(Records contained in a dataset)

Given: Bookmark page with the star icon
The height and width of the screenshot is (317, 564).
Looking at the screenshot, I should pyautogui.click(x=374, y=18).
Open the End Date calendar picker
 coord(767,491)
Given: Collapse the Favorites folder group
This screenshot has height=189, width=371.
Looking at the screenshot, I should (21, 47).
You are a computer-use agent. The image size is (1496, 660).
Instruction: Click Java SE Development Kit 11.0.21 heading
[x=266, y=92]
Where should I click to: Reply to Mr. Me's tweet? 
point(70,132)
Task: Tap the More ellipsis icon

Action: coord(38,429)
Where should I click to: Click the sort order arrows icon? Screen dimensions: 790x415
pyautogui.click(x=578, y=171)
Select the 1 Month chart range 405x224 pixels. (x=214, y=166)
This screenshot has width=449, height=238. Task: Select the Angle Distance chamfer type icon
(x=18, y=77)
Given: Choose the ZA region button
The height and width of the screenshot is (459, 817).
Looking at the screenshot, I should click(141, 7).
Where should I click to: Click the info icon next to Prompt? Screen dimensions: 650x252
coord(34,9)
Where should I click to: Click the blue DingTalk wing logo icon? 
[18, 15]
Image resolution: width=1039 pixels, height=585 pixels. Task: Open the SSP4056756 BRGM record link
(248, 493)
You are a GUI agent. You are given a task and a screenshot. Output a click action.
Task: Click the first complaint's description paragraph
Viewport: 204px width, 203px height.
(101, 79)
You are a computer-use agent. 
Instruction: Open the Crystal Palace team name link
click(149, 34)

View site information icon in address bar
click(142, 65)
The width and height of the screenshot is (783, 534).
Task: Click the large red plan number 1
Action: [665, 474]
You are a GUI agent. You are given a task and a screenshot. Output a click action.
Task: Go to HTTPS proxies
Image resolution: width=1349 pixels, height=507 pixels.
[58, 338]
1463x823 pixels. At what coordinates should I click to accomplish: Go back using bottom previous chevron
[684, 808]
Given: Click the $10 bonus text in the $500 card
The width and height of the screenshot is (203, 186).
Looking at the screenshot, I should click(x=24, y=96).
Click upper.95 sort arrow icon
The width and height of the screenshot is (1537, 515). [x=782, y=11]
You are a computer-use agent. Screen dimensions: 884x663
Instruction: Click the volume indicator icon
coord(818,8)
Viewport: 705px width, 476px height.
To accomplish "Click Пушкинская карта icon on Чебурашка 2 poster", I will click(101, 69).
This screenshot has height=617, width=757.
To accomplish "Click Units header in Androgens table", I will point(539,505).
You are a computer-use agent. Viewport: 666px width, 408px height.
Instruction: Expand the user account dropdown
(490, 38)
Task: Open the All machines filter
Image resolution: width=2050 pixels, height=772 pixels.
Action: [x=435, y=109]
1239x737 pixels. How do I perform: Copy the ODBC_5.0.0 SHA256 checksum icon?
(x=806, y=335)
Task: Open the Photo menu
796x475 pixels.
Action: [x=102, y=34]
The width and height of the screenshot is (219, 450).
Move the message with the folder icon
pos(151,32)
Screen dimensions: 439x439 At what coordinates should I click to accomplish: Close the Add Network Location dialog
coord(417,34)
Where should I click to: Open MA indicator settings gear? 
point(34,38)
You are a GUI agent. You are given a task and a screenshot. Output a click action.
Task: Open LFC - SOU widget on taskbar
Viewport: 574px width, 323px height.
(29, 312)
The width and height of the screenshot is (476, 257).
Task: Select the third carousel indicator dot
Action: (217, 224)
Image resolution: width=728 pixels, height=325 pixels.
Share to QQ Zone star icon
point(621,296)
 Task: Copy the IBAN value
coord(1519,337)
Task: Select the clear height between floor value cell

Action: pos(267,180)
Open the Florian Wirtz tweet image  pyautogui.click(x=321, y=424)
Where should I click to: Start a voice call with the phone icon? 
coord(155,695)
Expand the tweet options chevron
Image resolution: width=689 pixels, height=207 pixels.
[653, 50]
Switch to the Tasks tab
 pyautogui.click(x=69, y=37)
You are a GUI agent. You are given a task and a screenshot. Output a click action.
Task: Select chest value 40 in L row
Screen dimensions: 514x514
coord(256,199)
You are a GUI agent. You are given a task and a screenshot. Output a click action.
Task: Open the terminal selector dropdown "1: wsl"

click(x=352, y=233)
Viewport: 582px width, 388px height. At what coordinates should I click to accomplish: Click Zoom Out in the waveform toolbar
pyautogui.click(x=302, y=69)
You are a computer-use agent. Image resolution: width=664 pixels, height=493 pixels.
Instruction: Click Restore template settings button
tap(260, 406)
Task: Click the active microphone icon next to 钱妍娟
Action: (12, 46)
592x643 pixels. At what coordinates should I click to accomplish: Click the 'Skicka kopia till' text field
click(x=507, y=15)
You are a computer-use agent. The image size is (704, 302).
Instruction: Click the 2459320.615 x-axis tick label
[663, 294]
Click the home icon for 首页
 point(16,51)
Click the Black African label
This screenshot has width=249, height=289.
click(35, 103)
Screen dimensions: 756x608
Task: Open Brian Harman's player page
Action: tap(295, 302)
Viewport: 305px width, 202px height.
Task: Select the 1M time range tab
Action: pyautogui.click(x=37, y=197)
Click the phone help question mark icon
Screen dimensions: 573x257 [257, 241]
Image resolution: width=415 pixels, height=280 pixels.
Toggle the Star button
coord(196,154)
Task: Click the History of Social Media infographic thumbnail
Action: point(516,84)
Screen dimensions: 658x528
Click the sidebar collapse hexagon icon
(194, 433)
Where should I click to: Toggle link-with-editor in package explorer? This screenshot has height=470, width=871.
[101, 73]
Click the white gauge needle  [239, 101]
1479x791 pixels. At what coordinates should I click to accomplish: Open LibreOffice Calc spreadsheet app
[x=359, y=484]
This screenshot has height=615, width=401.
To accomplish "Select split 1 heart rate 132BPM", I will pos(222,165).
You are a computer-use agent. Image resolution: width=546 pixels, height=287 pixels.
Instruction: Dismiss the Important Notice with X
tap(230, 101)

▶ _PROBLEM DETAILS_
An exact copy of all the entries above is what is needed.

▶ _SOLUTION TO THIS TASK_
Given: Bookmark page with the star icon
The height and width of the screenshot is (317, 564).
Looking at the screenshot, I should pyautogui.click(x=374, y=18).
Open the End Date calendar picker
 coord(767,491)
Given: Collapse the Favorites folder group
This screenshot has height=189, width=371.
Looking at the screenshot, I should (21, 47).
You are a computer-use agent. The image size is (1496, 660).
Instruction: Click Java SE Development Kit 11.0.21 heading
[x=266, y=92]
Where should I click to: Reply to Mr. Me's tweet? 
point(70,132)
Task: Tap the More ellipsis icon

Action: coord(38,429)
Where should I click to: Click the sort order arrows icon? Screen dimensions: 790x415
pyautogui.click(x=578, y=171)
Select the 1 Month chart range 405x224 pixels. (x=214, y=166)
This screenshot has width=449, height=238. Task: Select the Angle Distance chamfer type icon
(x=18, y=77)
Given: Choose the ZA region button
The height and width of the screenshot is (459, 817).
Looking at the screenshot, I should click(141, 7).
Where should I click to: Click the info icon next to Prompt? Screen dimensions: 650x252
coord(34,9)
Where should I click to: Click the blue DingTalk wing logo icon? 
[18, 15]
Image resolution: width=1039 pixels, height=585 pixels. Task: Open the SSP4056756 BRGM record link
(248, 493)
You are a GUI agent. You are given a task and a screenshot. Output a click action.
Task: Click the first complaint's description paragraph
Viewport: 204px width, 203px height.
(101, 79)
You are a computer-use agent. 
Instruction: Open the Crystal Palace team name link
click(149, 34)

View site information icon in address bar
click(142, 65)
The width and height of the screenshot is (783, 534).
Task: Click the large red plan number 1
Action: [665, 474]
You are a GUI agent. You are given a task and a screenshot. Output a click action.
Task: Go to HTTPS proxies
Image resolution: width=1349 pixels, height=507 pixels.
[58, 338]
1463x823 pixels. At what coordinates should I click to accomplish: Go back using bottom previous chevron
[684, 808]
Given: Click the $10 bonus text in the $500 card
The width and height of the screenshot is (203, 186).
Looking at the screenshot, I should click(x=24, y=96).
Click upper.95 sort arrow icon
The width and height of the screenshot is (1537, 515). [x=782, y=11]
You are a computer-use agent. Screen dimensions: 884x663
Instruction: Click the volume indicator icon
coord(818,8)
Viewport: 705px width, 476px height.
To accomplish "Click Пушкинская карта icon on Чебурашка 2 poster", I will click(101, 69).
This screenshot has height=617, width=757.
To accomplish "Click Units header in Androgens table", I will point(539,505).
You are a computer-use agent. Viewport: 666px width, 408px height.
Instruction: Expand the user account dropdown
(490, 38)
Task: Open the All machines filter
Image resolution: width=2050 pixels, height=772 pixels.
Action: [x=435, y=109]
1239x737 pixels. How do I perform: Copy the ODBC_5.0.0 SHA256 checksum icon?
(x=806, y=335)
Task: Open the Photo menu
796x475 pixels.
Action: [x=102, y=34]
The width and height of the screenshot is (219, 450).
Move the message with the folder icon
pos(151,32)
Screen dimensions: 439x439 At what coordinates should I click to accomplish: Close the Add Network Location dialog
coord(417,34)
Where should I click to: Open MA indicator settings gear? 
point(34,38)
You are a GUI agent. You are given a task and a screenshot. Output a click action.
Task: Open LFC - SOU widget on taskbar
Viewport: 574px width, 323px height.
(29, 312)
The width and height of the screenshot is (476, 257).
Task: Select the third carousel indicator dot
Action: (217, 224)
Image resolution: width=728 pixels, height=325 pixels.
Share to QQ Zone star icon
point(621,296)
 Task: Copy the IBAN value
coord(1519,337)
Task: Select the clear height between floor value cell

Action: pos(267,180)
Open the Florian Wirtz tweet image  pyautogui.click(x=321, y=424)
Where should I click to: Start a voice call with the phone icon? 
coord(155,695)
Expand the tweet options chevron
Image resolution: width=689 pixels, height=207 pixels.
[653, 50]
Switch to the Tasks tab
 pyautogui.click(x=69, y=37)
You are a GUI agent. You are given a task and a screenshot. Output a click action.
Task: Select chest value 40 in L row
Screen dimensions: 514x514
coord(256,199)
You are a GUI agent. You are given a task and a screenshot. Output a click action.
Task: Open the terminal selector dropdown "1: wsl"

click(x=352, y=233)
Viewport: 582px width, 388px height. At what coordinates should I click to accomplish: Click Zoom Out in the waveform toolbar
pyautogui.click(x=302, y=69)
You are a computer-use agent. Image resolution: width=664 pixels, height=493 pixels.
Instruction: Click Restore template settings button
tap(260, 406)
Task: Click the active microphone icon next to 钱妍娟
Action: (12, 46)
592x643 pixels. At what coordinates should I click to accomplish: Click the 'Skicka kopia till' text field
click(x=507, y=15)
You are a computer-use agent. The image size is (704, 302).
Instruction: Click the 2459320.615 x-axis tick label
[663, 294]
Click the home icon for 首页
 point(16,51)
Click the Black African label
This screenshot has width=249, height=289.
click(35, 103)
Screen dimensions: 756x608
Task: Open Brian Harman's player page
Action: tap(295, 302)
Viewport: 305px width, 202px height.
Task: Select the 1M time range tab
Action: pyautogui.click(x=37, y=197)
Click the phone help question mark icon
Screen dimensions: 573x257 [257, 241]
Image resolution: width=415 pixels, height=280 pixels.
Toggle the Star button
coord(196,154)
Task: Click the History of Social Media infographic thumbnail
Action: point(516,84)
Screen dimensions: 658x528
Click the sidebar collapse hexagon icon
(194, 433)
Where should I click to: Toggle link-with-editor in package explorer? This screenshot has height=470, width=871.
[101, 73]
Click the white gauge needle  [239, 101]
1479x791 pixels. At what coordinates should I click to accomplish: Open LibreOffice Calc spreadsheet app
[x=359, y=484]
This screenshot has height=615, width=401.
To accomplish "Select split 1 heart rate 132BPM", I will pos(222,165).
You are a computer-use agent. Image resolution: width=546 pixels, height=287 pixels.
Instruction: Dismiss the Important Notice with X
tap(230, 101)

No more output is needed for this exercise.